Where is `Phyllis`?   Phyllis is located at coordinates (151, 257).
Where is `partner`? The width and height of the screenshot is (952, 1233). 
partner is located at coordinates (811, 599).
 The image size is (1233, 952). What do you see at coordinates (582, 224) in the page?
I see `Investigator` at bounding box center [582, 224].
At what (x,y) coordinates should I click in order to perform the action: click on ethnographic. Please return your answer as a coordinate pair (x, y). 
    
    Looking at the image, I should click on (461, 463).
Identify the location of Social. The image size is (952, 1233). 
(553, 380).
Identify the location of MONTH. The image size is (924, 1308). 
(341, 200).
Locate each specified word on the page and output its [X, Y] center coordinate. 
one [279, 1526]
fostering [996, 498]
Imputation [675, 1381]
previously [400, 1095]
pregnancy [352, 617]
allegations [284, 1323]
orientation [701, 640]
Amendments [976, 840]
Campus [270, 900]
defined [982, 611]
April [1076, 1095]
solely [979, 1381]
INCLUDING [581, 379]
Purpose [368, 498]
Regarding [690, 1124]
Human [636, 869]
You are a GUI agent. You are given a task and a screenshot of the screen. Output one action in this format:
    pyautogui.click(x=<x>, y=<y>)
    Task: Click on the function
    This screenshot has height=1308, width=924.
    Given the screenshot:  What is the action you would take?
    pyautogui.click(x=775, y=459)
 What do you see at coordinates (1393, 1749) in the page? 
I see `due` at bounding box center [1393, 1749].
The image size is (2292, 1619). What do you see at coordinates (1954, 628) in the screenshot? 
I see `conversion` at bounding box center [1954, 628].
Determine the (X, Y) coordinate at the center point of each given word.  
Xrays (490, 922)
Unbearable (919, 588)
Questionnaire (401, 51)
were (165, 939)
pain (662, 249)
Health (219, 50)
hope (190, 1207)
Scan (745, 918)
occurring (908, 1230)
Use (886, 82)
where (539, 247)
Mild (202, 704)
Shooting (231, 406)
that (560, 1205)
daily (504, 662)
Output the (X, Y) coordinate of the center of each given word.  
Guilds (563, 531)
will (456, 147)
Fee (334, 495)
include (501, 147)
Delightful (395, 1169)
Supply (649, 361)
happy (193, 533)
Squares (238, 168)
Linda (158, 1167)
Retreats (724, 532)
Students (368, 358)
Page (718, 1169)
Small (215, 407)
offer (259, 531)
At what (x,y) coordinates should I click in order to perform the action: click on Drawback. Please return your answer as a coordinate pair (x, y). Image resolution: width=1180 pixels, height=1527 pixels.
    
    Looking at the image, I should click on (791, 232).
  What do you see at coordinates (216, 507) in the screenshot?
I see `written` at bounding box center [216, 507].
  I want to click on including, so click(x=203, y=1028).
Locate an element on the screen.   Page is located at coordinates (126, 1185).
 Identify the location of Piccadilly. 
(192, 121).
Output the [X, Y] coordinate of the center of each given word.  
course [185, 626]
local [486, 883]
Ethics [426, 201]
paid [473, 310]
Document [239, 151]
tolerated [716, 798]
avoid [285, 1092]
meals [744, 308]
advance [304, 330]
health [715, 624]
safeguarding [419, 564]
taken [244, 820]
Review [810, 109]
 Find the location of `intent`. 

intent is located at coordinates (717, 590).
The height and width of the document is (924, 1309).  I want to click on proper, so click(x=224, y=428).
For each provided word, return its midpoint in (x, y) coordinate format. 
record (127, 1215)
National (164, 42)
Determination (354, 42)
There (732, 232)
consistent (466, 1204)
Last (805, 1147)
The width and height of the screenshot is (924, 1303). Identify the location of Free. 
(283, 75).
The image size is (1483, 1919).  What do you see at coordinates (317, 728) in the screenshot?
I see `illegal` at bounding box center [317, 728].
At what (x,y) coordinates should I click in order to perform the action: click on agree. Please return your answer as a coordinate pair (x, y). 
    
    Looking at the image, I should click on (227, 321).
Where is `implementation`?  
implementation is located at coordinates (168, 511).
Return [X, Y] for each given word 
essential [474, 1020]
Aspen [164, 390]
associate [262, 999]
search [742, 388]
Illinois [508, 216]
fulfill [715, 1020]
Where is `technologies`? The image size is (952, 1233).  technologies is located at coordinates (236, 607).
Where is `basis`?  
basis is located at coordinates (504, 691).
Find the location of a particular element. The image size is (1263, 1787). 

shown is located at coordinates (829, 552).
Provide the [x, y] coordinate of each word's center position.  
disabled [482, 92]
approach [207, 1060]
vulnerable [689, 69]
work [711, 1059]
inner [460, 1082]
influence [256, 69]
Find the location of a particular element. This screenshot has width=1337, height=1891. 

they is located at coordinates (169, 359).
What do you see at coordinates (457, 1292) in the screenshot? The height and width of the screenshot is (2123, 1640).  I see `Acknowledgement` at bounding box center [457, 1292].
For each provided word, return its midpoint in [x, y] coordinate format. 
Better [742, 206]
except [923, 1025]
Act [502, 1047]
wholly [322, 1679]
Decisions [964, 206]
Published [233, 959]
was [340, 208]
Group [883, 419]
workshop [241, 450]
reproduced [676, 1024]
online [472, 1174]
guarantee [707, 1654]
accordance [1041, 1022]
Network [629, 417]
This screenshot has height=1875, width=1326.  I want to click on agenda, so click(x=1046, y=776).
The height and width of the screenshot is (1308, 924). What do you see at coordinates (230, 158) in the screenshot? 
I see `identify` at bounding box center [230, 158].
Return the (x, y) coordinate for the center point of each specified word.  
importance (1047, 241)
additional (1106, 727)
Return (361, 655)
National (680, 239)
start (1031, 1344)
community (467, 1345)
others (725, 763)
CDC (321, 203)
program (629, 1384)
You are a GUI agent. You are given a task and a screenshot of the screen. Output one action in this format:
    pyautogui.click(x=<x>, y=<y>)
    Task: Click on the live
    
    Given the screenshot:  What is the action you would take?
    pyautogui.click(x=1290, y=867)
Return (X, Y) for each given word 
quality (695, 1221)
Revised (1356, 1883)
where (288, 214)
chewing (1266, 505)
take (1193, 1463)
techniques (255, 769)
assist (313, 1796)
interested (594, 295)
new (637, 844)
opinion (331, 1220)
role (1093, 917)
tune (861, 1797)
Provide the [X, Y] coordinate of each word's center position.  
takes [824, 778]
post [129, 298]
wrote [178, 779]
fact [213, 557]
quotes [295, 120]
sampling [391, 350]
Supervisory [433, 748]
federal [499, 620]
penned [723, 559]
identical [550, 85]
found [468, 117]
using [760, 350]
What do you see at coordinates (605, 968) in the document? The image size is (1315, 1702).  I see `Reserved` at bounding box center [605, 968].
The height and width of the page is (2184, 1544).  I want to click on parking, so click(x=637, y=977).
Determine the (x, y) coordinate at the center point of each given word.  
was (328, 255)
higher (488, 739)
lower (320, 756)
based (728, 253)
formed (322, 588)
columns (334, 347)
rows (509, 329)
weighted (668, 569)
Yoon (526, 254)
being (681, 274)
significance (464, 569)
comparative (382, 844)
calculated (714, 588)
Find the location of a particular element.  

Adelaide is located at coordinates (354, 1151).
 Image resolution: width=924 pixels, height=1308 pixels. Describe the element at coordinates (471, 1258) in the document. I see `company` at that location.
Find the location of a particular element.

---*---

- **Task description**: Retype the lines of the listing exactly, starting at the line that contains "taken [244, 820]" and ending at the line that contains "Last (805, 1147)", including both of those lines.

- **Exercise answer**:
taken [244, 820]
Review [810, 109]
 Find the location of `intent`. 

intent is located at coordinates (717, 590).
The height and width of the document is (924, 1309).  I want to click on proper, so click(x=224, y=428).
For each provided word, return its midpoint in (x, y) coordinate format. 
record (127, 1215)
National (164, 42)
Determination (354, 42)
There (732, 232)
consistent (466, 1204)
Last (805, 1147)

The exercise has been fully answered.